THE TASK
Extract from the entries below, exactly as given, only the lines from the line containing "You are a computer-use" to the line containing "Instruction: Click 相关信息", both lines included.

======== GIVEN ENTRIES

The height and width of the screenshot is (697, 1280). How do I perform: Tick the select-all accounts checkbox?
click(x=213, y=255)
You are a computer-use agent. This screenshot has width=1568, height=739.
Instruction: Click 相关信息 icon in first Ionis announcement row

================
======== GIVEN ENTRIES

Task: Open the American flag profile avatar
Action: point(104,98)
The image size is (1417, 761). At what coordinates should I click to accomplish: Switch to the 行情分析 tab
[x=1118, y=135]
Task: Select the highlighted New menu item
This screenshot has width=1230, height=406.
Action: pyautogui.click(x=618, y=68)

================
======== GIVEN ENTRIES

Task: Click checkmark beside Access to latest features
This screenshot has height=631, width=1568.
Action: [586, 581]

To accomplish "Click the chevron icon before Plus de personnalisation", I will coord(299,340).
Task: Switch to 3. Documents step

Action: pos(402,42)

================

RESPONSE TO THIS TASK
You are a computer-use agent. This screenshot has width=1568, height=739.
Instruction: Click 相关信息 icon in first Ionis announcement row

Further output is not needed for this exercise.